-- EXERCISE --
Reproduce exactly the lines that run from the start of the records below to the line with "Viewport: 922px width, 676px height.", inclusive.

-- Saved data entries --
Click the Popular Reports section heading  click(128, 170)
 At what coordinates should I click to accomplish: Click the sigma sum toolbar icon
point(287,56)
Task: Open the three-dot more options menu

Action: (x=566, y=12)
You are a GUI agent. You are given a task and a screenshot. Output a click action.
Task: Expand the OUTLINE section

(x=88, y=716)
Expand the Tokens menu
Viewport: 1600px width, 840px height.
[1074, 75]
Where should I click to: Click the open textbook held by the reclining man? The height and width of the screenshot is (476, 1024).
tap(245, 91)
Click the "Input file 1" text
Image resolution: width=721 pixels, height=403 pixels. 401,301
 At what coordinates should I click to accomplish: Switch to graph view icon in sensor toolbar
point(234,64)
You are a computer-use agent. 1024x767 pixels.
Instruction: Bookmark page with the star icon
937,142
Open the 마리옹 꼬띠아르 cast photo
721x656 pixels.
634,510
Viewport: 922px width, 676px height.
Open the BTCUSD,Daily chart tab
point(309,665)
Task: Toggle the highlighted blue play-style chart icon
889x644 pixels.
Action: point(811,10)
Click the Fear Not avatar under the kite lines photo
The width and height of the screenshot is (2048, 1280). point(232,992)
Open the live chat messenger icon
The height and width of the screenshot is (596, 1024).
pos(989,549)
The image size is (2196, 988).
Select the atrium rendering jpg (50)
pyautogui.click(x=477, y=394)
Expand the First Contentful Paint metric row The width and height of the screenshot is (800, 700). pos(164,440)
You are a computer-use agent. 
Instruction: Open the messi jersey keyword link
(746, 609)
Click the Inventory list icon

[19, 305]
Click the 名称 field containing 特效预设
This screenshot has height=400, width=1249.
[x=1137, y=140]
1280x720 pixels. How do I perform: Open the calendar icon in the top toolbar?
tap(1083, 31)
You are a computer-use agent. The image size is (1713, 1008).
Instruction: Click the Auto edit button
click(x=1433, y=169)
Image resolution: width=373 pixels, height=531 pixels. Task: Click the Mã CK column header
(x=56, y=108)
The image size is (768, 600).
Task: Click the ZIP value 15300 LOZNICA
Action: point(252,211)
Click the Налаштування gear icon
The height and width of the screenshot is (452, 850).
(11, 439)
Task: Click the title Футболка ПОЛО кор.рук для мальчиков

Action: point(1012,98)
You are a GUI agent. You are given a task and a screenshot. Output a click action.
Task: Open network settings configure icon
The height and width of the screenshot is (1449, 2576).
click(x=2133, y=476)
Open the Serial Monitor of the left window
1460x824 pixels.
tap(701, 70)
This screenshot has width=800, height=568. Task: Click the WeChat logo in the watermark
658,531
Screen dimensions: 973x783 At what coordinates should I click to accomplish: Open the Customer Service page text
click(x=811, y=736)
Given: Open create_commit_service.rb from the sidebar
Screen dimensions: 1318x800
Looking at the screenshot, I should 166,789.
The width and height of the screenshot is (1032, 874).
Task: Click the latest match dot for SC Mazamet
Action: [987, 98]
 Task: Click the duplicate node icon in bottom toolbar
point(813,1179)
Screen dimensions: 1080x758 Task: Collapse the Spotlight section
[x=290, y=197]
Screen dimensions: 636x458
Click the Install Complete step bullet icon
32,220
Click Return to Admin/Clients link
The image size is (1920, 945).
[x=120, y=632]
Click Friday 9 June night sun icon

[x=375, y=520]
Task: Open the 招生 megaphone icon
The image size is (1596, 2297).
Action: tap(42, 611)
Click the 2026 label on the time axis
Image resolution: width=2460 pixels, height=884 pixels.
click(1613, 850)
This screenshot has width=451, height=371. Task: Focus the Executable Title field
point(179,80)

-- SOLVED PROBLEM --
Click the Popular Reports section heading  click(128, 170)
 At what coordinates should I click to accomplish: Click the sigma sum toolbar icon
point(287,56)
Task: Open the three-dot more options menu

Action: (x=566, y=12)
You are a GUI agent. You are given a task and a screenshot. Output a click action.
Task: Expand the OUTLINE section

(x=88, y=716)
Expand the Tokens menu
Viewport: 1600px width, 840px height.
[1074, 75]
Where should I click to: Click the open textbook held by the reclining man? The height and width of the screenshot is (476, 1024).
tap(245, 91)
Click the "Input file 1" text
Image resolution: width=721 pixels, height=403 pixels. 401,301
 At what coordinates should I click to accomplish: Switch to graph view icon in sensor toolbar
point(234,64)
You are a computer-use agent. 1024x767 pixels.
Instruction: Bookmark page with the star icon
937,142
Open the 마리옹 꼬띠아르 cast photo
721x656 pixels.
634,510
Viewport: 922px width, 676px height.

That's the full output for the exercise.